Un nuovo naufragio di migranti è avvenuto nelle scorse ore provocando morti e dispersi. Come riferito dai colleghi di TgCom24.it, l’episodio si è verificato di preciso al largo delle coste della Tunisia e ha riguardato una carretta carica di poveretti provenienti dall’Africa sub-sahariana. Nelle scorse ore la nave si sarebbe rovesciata e a seguito del naufragio almeno 5 persone sarebbero morte. Il bilancio è però solamente parziale visto che all’appello mancano 28 persone, tutte risultanti disperse. A rendere nota la vicenda sono stati gli attivisti del Forum tunisino per i diritti sociali ed economici, il Ftdes, che ha spiegato di come il barcone sia affondato “perché era sovraccarico”.

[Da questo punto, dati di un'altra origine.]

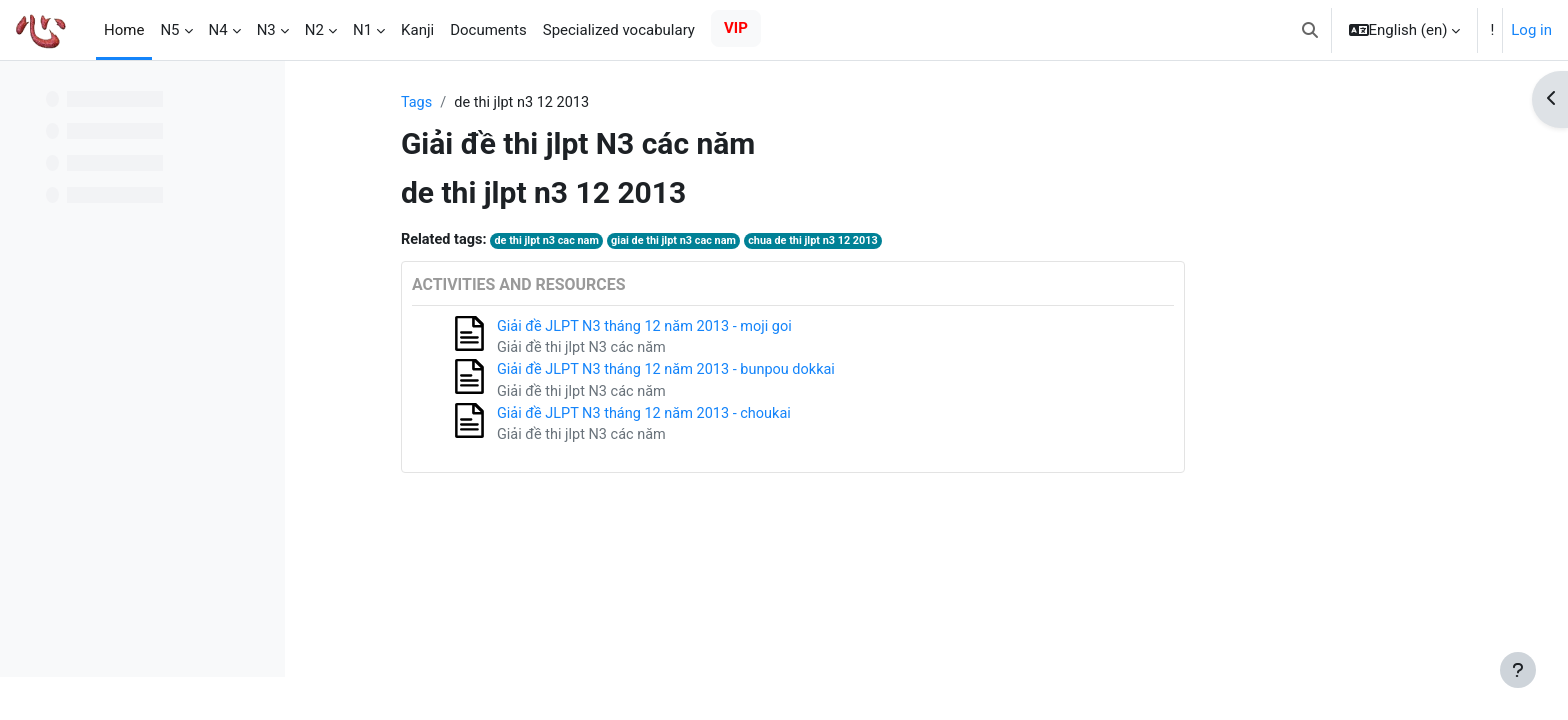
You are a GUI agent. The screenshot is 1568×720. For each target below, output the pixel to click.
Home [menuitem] (124, 30)
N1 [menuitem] (362, 30)
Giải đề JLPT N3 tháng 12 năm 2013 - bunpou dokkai (790, 373)
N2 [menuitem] (314, 30)
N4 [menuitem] (218, 30)
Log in (1531, 30)
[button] (1310, 30)
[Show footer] (1518, 670)
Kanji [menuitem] (417, 30)
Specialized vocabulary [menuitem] (619, 30)
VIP (736, 28)
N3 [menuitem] (266, 30)
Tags (535, 103)
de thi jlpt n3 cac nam (669, 242)
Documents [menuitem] (488, 30)
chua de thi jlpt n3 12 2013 (945, 242)
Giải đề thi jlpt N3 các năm (702, 351)
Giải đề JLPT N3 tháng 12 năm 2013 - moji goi (767, 328)
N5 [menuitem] (169, 30)
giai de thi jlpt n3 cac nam (800, 242)
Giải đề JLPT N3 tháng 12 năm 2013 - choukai (767, 418)
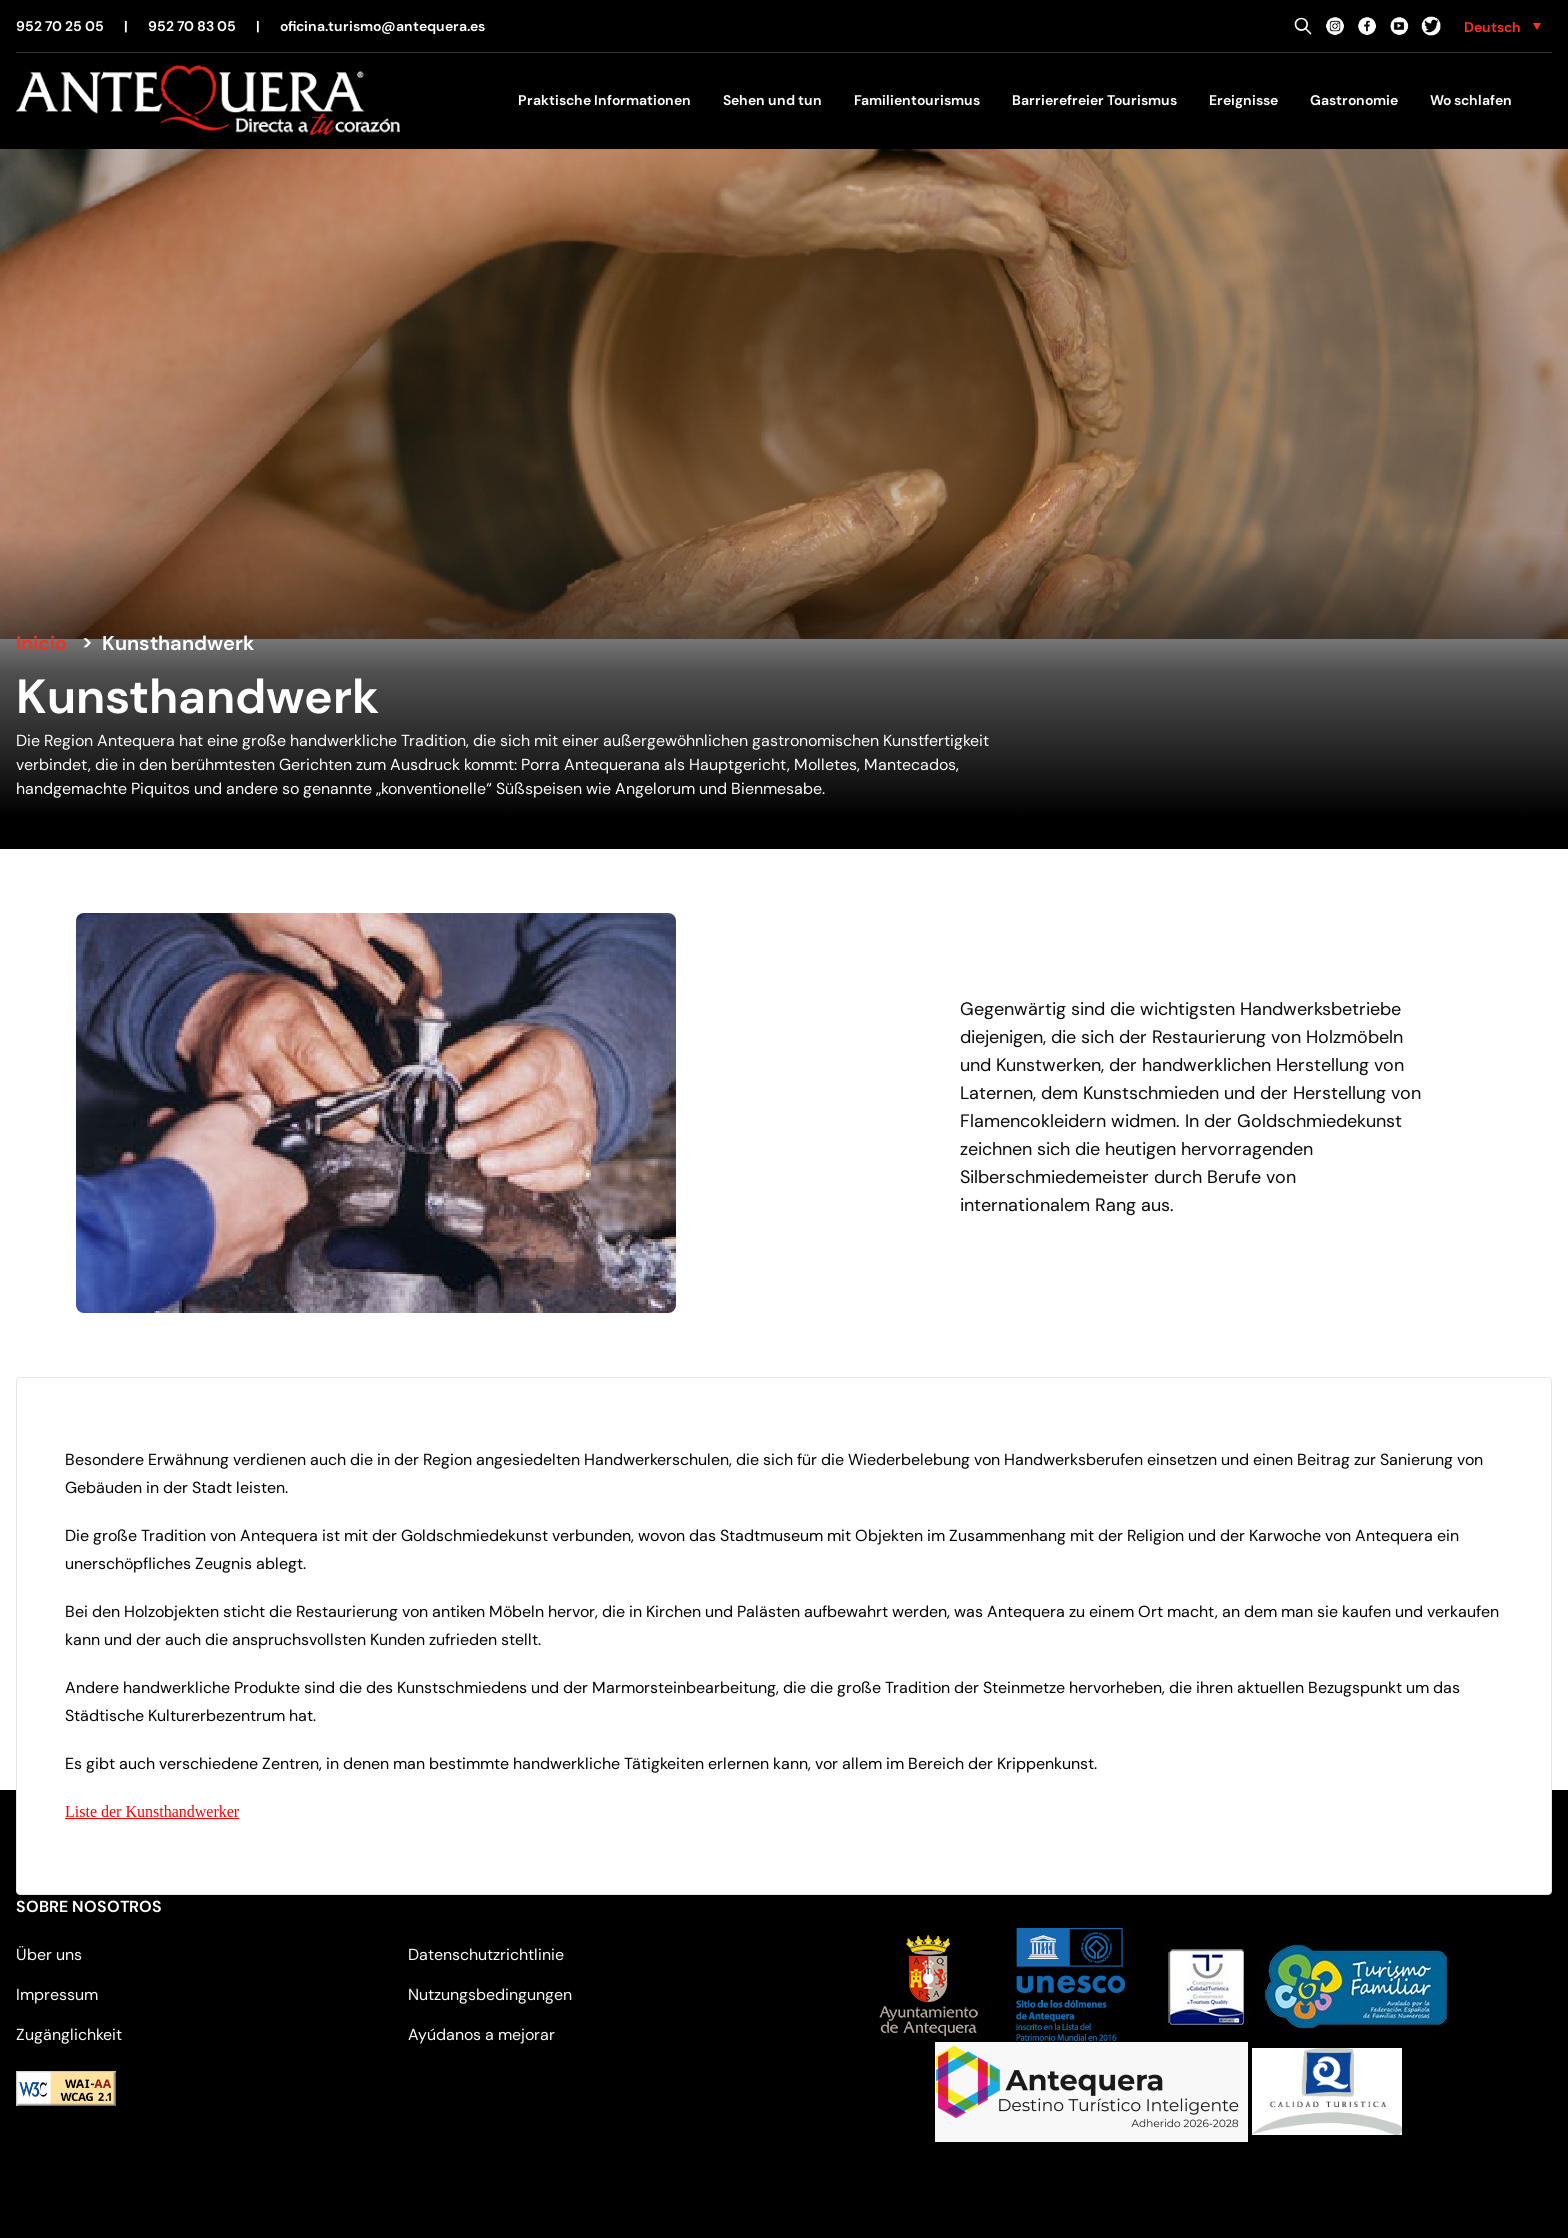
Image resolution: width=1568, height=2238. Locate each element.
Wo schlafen (1471, 100)
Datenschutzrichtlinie (486, 1954)
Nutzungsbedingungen (490, 1994)
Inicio (41, 643)
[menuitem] (1502, 26)
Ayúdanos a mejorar (481, 2034)
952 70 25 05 (60, 26)
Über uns (49, 1954)
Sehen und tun (772, 100)
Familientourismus (917, 100)
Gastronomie (1354, 100)
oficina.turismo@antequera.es (382, 26)
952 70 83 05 (192, 26)
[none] (1502, 26)
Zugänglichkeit (69, 2034)
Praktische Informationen (604, 100)
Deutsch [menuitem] (1492, 27)
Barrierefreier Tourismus (1094, 100)
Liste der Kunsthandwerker (152, 1811)
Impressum (57, 1994)
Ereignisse (1243, 100)
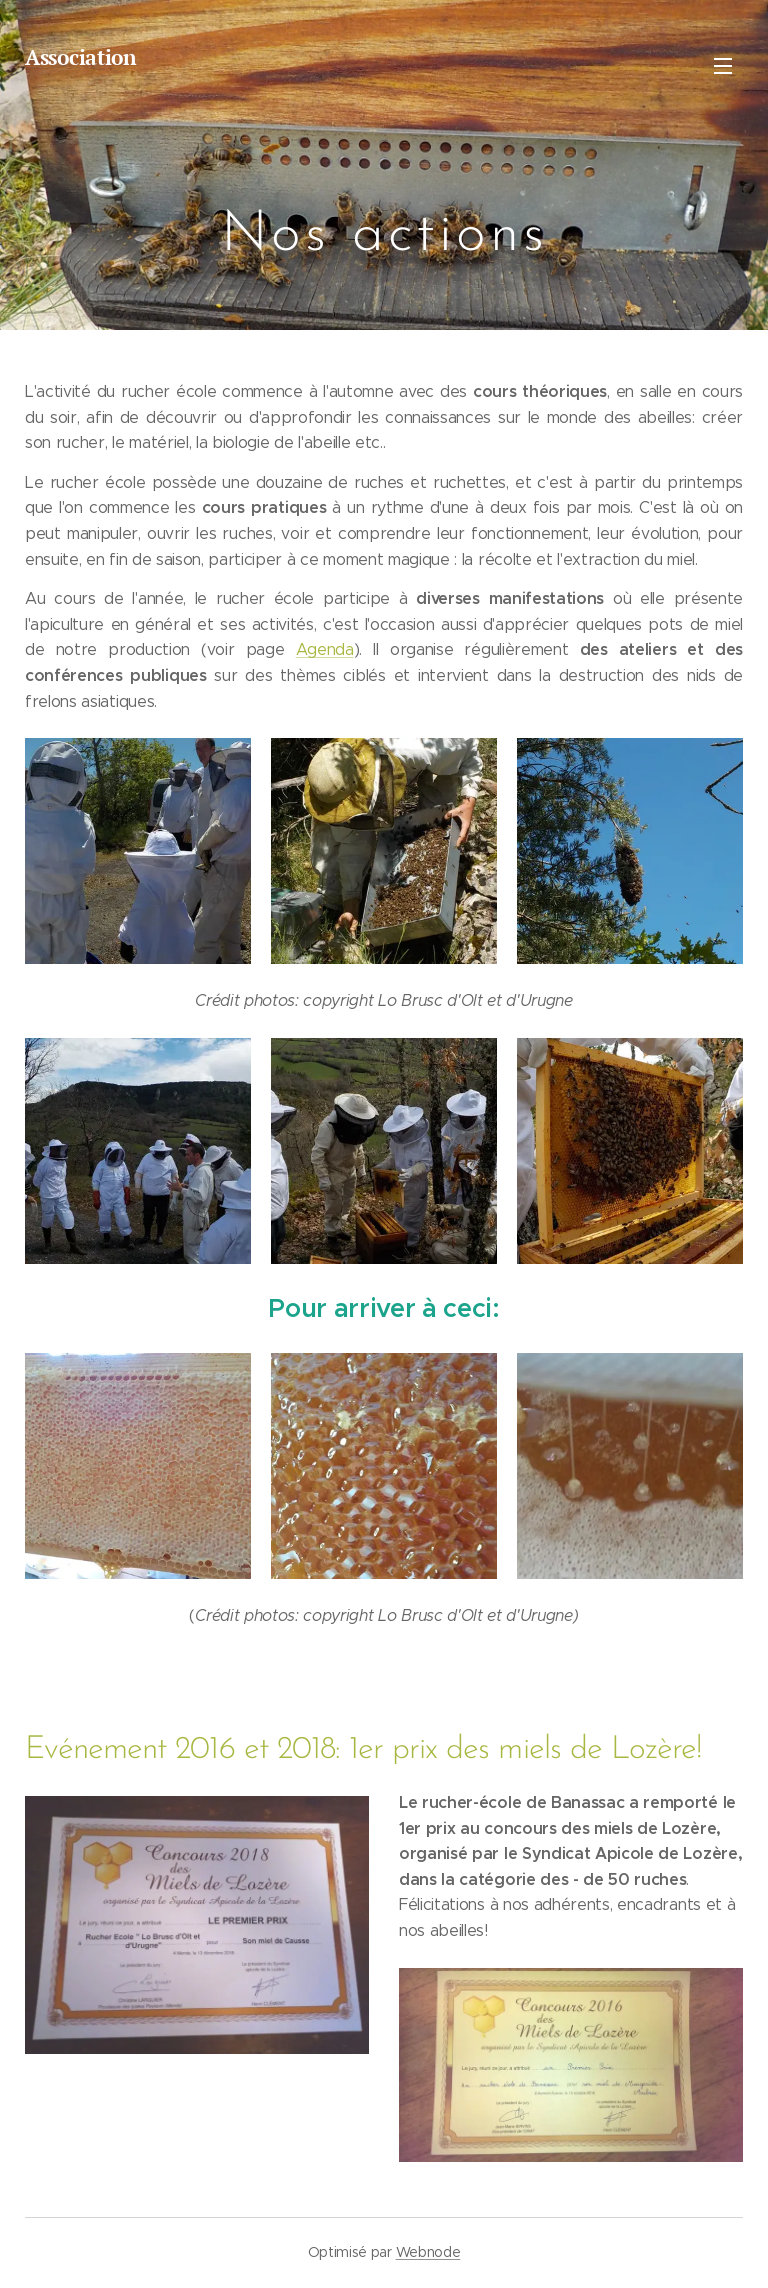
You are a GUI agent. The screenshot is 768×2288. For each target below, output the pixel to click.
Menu (723, 66)
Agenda (325, 649)
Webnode (428, 2252)
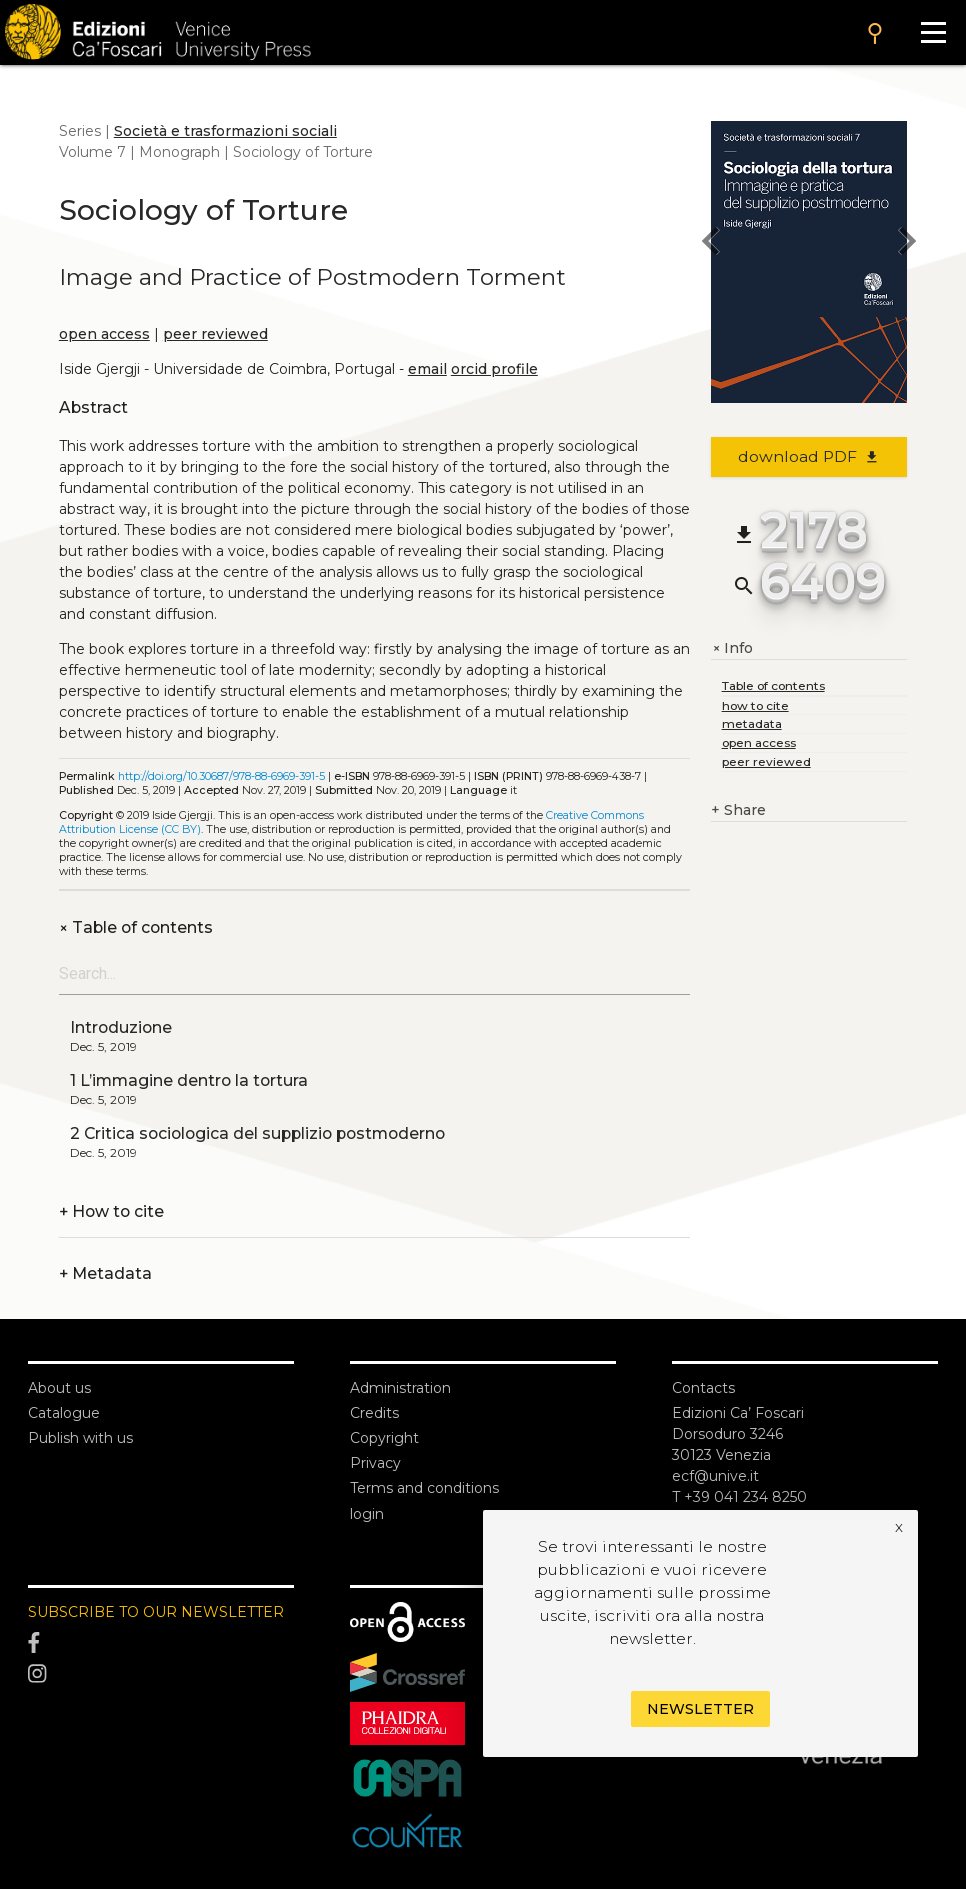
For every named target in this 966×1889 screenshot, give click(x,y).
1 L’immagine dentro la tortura (189, 1080)
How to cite (111, 1211)
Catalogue (64, 1413)
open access (104, 334)
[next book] (907, 244)
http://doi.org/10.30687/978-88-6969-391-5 (221, 776)
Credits (374, 1413)
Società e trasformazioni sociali (225, 131)
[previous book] (711, 244)
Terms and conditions (424, 1488)
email (427, 369)
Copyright (384, 1438)
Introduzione (121, 1027)
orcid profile (494, 369)
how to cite (755, 705)
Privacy (375, 1463)
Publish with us (80, 1438)
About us (59, 1388)
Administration (400, 1388)
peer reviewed (215, 334)
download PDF (809, 456)
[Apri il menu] (933, 32)
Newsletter (700, 1709)
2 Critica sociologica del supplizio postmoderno (257, 1133)
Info (732, 648)
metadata (752, 723)
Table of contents (136, 927)
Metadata (105, 1273)
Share (738, 810)
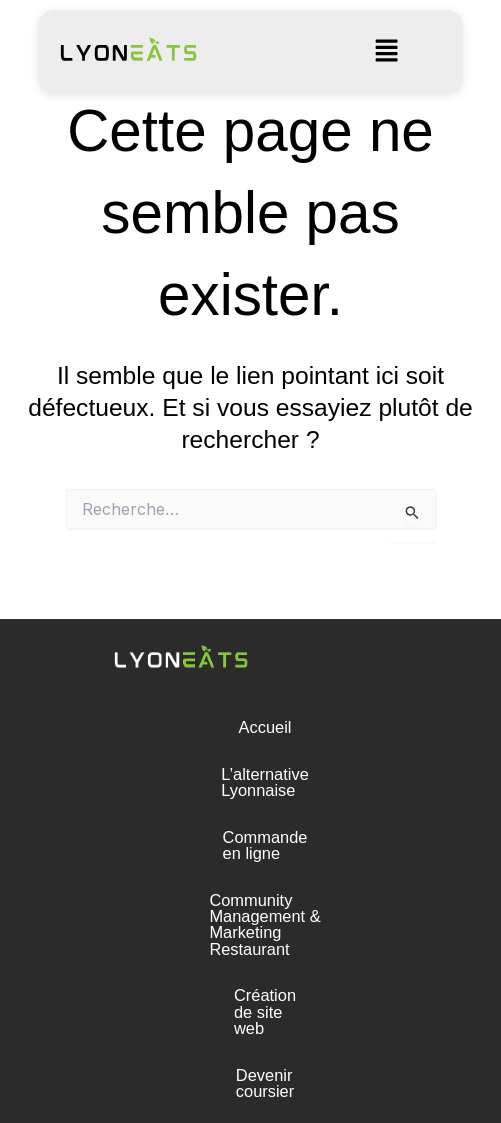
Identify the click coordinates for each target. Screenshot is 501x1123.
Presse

A bordo vi erano infatti 38 persone, quasi tutte provenienti dalla Costa d’Avorio e che erano salpate dalla regione costiera di Sfax dirette verso l’Italia, precisamente verso il porto di Lampedusa. Si tratta purtroppo di un’ultima di un lungo elenco di tragedie che si sono verificate nel Mediterraneo centrale nelle ultime settimane, rotta che viene storicamente considerata la più pericolosa al mondo tenendo conto delle acque agitate, soprattutto durante questo periodo dell’anno.



TUNISIA, NAUFRAGIO MIGRANTI: L’APPELLO DEL PRESIDENTE SAIED E LE VIOLENZE

Circa un mese fa, come sottolineato ancora da TgCom24.it, il presidente della Tunisia Kais Saied, aveva tenuto un discorso nei confronti dei migranti provenienti dall’Africa sub-sahariana che arrivavano in Tunisia prima di salpare per l’Europa, accusando gli stessi di provocare un’ondata di criminalità.

Un discorso, quello del presidente tunisino, che aveva scatenato una reazione di violenza contro i migranti stessi, e i proprietari terreni hanno sfrattato centinaia di persone temendo delle multe, costringendo i poveretti ad accamparsi in strada. Secondo i dati emersi sembra che siano almeno 21mila i migranti che provengono dall’Africa sub-sahariana che si trovano al momento in Tunisia in attesa di una barca che li faccia sbarcare nel Vecchio Continente, rischiando la vita: una pratica che purtroppo non troverà mai la parola fine.